Do this
Write out the items below word for word, from the very first line through the line that contains "point(192,61)", including that line.

>>>>>

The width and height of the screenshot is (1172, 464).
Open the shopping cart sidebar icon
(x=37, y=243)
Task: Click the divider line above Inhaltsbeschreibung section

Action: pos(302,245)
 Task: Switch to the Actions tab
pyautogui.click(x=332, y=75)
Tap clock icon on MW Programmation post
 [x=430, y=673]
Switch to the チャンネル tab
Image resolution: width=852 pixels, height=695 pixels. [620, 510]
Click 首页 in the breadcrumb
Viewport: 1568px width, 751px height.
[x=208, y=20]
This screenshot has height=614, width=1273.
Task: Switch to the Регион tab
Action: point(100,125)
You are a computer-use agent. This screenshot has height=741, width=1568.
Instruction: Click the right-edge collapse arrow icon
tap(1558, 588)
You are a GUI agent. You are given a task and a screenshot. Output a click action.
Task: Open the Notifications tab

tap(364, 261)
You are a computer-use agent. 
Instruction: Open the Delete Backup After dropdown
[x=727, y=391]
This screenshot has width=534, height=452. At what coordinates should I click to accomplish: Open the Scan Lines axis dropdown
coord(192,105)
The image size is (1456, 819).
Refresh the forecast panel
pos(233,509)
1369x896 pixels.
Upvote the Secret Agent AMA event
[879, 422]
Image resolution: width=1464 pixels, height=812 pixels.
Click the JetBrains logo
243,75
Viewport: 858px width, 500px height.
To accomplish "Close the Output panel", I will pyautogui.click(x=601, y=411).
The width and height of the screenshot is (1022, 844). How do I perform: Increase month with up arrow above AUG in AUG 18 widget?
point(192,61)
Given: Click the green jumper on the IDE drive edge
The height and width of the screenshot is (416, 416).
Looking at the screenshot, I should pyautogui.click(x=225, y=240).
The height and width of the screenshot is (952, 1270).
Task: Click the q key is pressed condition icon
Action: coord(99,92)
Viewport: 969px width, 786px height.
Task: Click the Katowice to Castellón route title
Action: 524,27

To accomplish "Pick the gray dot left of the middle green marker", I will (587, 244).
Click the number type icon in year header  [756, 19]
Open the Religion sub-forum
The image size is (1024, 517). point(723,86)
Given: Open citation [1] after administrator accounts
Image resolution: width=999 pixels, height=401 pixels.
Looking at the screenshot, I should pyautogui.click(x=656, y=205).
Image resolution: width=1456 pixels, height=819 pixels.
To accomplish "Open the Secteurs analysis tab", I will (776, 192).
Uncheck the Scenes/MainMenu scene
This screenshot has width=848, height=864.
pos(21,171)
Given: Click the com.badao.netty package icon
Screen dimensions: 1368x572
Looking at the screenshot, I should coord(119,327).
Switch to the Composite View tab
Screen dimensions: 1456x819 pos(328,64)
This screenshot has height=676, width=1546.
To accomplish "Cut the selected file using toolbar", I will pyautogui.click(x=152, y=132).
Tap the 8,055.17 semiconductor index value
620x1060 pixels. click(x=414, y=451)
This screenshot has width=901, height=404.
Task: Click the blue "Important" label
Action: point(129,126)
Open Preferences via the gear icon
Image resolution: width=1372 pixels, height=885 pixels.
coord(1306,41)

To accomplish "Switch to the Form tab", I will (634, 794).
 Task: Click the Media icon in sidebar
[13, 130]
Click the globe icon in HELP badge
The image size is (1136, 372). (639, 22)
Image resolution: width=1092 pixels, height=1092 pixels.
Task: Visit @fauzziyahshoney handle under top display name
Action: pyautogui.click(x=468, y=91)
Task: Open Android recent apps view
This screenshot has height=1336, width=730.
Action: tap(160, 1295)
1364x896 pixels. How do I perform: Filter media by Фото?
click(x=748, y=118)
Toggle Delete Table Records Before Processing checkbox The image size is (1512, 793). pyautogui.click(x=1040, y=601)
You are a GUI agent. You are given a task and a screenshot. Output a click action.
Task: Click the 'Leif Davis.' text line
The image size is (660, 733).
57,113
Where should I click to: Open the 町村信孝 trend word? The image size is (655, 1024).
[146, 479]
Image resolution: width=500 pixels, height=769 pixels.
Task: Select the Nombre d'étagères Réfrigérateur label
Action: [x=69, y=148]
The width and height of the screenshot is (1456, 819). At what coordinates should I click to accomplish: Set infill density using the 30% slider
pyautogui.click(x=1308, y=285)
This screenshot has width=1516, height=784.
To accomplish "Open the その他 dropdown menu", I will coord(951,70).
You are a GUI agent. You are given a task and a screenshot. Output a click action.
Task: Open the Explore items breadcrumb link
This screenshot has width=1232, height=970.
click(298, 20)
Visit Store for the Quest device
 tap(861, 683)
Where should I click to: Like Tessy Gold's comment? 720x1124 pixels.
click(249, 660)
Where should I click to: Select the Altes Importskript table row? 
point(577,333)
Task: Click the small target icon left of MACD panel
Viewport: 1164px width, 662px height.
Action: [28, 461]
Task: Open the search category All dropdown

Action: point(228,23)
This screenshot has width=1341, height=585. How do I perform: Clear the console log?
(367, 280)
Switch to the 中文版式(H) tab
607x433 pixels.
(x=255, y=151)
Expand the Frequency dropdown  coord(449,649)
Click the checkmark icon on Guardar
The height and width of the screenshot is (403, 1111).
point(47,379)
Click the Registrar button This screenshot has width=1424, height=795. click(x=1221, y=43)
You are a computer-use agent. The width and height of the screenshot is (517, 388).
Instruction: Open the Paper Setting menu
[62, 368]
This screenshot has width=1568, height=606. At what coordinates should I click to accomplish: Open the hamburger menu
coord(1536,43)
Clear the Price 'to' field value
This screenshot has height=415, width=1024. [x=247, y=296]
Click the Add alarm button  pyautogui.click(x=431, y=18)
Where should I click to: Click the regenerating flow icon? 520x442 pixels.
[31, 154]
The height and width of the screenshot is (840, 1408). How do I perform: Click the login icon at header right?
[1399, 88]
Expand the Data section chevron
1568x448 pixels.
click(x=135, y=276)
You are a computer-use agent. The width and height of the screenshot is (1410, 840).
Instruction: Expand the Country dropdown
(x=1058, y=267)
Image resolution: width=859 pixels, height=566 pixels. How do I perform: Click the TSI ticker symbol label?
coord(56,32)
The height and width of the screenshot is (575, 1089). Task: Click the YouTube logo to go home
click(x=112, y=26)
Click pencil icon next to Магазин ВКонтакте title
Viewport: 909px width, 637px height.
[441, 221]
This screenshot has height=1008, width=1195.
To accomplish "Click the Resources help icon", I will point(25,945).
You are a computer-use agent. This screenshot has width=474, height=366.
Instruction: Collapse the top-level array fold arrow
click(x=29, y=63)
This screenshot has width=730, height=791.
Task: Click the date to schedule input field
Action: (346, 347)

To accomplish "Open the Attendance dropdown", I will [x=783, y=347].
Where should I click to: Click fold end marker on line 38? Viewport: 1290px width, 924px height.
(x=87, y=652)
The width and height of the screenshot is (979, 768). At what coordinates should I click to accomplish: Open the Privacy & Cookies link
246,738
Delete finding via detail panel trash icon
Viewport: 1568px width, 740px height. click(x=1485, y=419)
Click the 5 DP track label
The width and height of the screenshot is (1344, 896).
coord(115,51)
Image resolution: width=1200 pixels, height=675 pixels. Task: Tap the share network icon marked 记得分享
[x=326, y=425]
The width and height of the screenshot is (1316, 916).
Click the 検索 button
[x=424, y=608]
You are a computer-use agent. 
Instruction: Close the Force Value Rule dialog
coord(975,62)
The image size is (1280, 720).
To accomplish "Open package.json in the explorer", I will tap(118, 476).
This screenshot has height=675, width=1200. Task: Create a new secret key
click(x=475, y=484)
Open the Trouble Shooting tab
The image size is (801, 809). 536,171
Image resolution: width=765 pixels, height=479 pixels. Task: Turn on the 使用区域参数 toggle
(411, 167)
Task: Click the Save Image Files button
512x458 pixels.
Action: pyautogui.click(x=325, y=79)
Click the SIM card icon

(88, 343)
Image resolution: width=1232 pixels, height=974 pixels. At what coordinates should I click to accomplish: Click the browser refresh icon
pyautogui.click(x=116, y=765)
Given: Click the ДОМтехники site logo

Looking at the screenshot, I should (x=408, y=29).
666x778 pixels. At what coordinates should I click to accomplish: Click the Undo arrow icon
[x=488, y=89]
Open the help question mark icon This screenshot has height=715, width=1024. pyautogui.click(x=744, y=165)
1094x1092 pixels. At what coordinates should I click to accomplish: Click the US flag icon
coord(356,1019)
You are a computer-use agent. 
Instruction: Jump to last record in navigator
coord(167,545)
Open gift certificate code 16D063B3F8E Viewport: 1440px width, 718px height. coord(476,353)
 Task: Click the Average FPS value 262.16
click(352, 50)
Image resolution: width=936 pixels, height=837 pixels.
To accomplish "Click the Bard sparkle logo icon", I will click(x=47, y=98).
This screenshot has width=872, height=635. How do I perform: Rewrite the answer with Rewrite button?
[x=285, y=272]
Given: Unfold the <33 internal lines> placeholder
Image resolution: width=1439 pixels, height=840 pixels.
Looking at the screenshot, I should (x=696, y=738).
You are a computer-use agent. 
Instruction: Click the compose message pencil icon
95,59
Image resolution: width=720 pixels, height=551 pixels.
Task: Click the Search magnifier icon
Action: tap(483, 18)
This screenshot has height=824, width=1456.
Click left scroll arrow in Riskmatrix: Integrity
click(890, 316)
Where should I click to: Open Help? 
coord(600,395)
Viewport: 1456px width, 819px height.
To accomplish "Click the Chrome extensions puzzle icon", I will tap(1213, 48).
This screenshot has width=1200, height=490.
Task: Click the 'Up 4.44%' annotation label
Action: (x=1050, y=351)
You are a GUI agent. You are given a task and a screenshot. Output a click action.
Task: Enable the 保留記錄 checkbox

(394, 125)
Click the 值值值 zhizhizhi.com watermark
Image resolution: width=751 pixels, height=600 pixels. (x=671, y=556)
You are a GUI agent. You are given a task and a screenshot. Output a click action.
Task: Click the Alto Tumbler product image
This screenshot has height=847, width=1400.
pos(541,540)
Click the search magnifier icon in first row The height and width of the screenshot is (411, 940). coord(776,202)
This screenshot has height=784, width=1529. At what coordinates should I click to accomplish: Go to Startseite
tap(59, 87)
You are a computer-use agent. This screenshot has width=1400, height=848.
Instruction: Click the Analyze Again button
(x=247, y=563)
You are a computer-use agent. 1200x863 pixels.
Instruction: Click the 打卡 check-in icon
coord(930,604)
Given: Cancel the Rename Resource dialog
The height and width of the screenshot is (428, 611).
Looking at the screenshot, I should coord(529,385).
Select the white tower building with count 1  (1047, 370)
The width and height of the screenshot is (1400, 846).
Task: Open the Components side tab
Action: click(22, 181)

<<<<<

Task answer
The width and height of the screenshot is (1172, 464).
Open the shopping cart sidebar icon
(x=37, y=243)
Task: Click the divider line above Inhaltsbeschreibung section

Action: pos(302,245)
 Task: Switch to the Actions tab
pyautogui.click(x=332, y=75)
Tap clock icon on MW Programmation post
 [x=430, y=673]
Switch to the チャンネル tab
Image resolution: width=852 pixels, height=695 pixels. [620, 510]
Click 首页 in the breadcrumb
Viewport: 1568px width, 751px height.
[x=208, y=20]
This screenshot has height=614, width=1273.
Task: Switch to the Регион tab
Action: point(100,125)
You are a computer-use agent. This screenshot has height=741, width=1568.
Instruction: Click the right-edge collapse arrow icon
tap(1558, 588)
You are a GUI agent. You are given a task and a screenshot. Output a click action.
Task: Open the Notifications tab

tap(364, 261)
You are a computer-use agent. 
Instruction: Open the Delete Backup After dropdown
[x=727, y=391]
This screenshot has width=534, height=452. At what coordinates should I click to accomplish: Open the Scan Lines axis dropdown
coord(192,105)
The image size is (1456, 819).
Refresh the forecast panel
pos(233,509)
1369x896 pixels.
Upvote the Secret Agent AMA event
[879, 422]
Image resolution: width=1464 pixels, height=812 pixels.
Click the JetBrains logo
243,75
Viewport: 858px width, 500px height.
To accomplish "Close the Output panel", I will pyautogui.click(x=601, y=411).
The width and height of the screenshot is (1022, 844). How do I perform: Increase month with up arrow above AUG in AUG 18 widget?
point(192,61)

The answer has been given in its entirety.